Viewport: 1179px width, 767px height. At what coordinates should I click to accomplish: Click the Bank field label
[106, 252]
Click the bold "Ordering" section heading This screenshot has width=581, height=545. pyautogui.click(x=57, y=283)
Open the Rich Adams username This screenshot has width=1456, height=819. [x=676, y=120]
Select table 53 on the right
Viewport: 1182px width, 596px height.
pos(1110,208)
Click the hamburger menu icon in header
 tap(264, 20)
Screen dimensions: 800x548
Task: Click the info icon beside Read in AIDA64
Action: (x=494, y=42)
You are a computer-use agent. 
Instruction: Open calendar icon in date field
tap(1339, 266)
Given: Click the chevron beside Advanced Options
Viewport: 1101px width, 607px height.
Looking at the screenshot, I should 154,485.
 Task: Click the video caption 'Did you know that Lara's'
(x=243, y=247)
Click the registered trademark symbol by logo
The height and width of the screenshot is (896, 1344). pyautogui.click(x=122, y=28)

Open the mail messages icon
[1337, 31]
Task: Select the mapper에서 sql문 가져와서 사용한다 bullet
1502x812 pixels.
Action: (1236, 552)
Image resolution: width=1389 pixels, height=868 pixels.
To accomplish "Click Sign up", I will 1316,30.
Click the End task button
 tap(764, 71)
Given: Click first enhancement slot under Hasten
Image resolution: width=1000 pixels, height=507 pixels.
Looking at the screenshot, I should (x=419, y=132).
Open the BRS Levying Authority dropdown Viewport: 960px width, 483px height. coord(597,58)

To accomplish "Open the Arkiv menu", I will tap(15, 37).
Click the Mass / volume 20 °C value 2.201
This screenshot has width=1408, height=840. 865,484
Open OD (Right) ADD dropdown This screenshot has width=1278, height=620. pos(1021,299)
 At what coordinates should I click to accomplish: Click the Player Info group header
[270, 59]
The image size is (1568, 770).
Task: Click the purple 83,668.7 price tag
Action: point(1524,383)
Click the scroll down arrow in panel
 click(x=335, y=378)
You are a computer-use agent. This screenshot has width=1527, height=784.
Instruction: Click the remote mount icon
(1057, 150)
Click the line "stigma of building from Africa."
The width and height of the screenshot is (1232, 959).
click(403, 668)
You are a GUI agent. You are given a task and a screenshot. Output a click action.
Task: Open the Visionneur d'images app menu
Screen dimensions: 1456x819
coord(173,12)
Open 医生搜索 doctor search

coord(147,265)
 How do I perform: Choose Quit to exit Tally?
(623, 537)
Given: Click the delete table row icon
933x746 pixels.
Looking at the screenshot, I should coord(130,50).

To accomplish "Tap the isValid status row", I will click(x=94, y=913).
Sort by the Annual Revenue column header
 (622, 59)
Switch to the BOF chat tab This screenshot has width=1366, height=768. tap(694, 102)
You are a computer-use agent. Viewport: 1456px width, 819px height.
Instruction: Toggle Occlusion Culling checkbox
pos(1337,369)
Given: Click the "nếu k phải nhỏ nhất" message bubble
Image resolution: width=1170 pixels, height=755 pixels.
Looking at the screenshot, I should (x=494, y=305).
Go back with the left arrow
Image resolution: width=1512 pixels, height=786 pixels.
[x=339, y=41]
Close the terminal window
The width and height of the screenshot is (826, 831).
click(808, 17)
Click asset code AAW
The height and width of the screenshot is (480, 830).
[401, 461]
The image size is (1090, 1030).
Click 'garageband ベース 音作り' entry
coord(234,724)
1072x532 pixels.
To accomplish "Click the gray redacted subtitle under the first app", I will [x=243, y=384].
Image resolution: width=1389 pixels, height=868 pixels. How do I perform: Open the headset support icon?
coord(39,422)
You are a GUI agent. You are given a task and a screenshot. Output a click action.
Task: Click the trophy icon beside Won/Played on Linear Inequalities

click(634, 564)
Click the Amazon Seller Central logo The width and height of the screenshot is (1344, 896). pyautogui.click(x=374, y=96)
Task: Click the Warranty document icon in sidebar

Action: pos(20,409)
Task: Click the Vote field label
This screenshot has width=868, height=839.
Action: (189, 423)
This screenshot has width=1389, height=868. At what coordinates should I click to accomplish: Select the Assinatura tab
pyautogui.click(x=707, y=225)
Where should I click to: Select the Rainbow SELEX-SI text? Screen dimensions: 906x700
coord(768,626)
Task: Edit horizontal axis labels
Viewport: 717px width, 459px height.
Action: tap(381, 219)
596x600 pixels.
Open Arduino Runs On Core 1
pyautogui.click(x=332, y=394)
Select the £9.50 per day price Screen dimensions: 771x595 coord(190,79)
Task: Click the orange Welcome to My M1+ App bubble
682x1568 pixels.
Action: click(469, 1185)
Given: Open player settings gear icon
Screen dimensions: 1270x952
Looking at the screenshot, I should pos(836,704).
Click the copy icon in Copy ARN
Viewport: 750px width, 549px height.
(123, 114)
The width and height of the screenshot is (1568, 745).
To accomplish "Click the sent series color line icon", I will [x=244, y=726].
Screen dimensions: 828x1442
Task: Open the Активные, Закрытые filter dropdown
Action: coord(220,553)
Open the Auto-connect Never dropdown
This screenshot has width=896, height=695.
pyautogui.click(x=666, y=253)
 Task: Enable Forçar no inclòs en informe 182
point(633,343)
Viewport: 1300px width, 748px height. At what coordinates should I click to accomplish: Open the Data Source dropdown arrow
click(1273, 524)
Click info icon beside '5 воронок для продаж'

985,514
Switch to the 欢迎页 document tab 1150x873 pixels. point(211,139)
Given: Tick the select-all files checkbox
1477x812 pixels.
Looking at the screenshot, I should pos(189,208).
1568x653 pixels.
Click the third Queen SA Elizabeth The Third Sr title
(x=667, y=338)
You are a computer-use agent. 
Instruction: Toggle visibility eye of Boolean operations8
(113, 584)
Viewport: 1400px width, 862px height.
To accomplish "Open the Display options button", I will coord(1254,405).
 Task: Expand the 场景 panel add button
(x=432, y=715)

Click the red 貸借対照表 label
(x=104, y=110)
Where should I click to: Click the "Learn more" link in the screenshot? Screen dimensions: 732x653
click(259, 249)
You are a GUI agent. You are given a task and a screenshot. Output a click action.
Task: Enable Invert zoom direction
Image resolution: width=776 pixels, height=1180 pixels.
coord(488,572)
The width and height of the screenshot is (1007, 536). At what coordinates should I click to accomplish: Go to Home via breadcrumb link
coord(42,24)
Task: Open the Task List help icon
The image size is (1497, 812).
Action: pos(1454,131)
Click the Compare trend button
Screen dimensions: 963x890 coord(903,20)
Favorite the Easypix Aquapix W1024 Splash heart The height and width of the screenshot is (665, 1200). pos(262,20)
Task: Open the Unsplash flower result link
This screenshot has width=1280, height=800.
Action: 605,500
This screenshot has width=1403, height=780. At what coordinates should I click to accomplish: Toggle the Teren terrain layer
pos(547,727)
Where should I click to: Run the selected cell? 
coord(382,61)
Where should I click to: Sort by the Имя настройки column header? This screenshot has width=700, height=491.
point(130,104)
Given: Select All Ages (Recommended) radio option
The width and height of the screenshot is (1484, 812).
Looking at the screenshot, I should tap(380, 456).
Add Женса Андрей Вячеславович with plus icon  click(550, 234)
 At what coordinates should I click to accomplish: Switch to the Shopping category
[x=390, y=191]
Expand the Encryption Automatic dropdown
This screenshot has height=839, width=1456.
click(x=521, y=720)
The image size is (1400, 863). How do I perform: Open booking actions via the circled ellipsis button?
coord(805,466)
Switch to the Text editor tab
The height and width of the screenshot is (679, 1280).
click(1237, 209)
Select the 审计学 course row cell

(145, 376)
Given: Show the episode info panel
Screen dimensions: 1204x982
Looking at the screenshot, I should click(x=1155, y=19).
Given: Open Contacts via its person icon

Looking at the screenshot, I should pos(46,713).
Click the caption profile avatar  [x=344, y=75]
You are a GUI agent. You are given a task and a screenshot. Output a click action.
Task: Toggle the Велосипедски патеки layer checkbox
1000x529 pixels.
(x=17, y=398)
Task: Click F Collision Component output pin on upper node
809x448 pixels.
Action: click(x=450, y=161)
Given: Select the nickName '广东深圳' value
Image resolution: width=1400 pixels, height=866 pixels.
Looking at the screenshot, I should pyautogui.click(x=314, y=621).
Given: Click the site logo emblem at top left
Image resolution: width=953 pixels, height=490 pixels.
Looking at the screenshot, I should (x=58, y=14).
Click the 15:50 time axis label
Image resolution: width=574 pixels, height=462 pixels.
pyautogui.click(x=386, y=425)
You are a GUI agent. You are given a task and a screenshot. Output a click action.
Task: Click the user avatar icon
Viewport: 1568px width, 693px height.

+ + + + + + +

■ EXERCISE INSTRUCTIONS ■
Duplicate the entries above verbatim, everything from the line containing "Given: Open player settings gear icon" down to the line containing "Switch to the 欢迎页", both included.

■ FINAL ANSWER ■
Given: Open player settings gear icon
Screen dimensions: 1270x952
Looking at the screenshot, I should pos(836,704).
Click the copy icon in Copy ARN
Viewport: 750px width, 549px height.
(123, 114)
The width and height of the screenshot is (1568, 745).
To accomplish "Click the sent series color line icon", I will [x=244, y=726].
Screen dimensions: 828x1442
Task: Open the Активные, Закрытые filter dropdown
Action: coord(220,553)
Open the Auto-connect Never dropdown
This screenshot has width=896, height=695.
pyautogui.click(x=666, y=253)
 Task: Enable Forçar no inclòs en informe 182
point(633,343)
Viewport: 1300px width, 748px height. At what coordinates should I click to accomplish: Open the Data Source dropdown arrow
click(1273, 524)
Click info icon beside '5 воронок для продаж'

985,514
Switch to the 欢迎页 document tab 1150x873 pixels. point(211,139)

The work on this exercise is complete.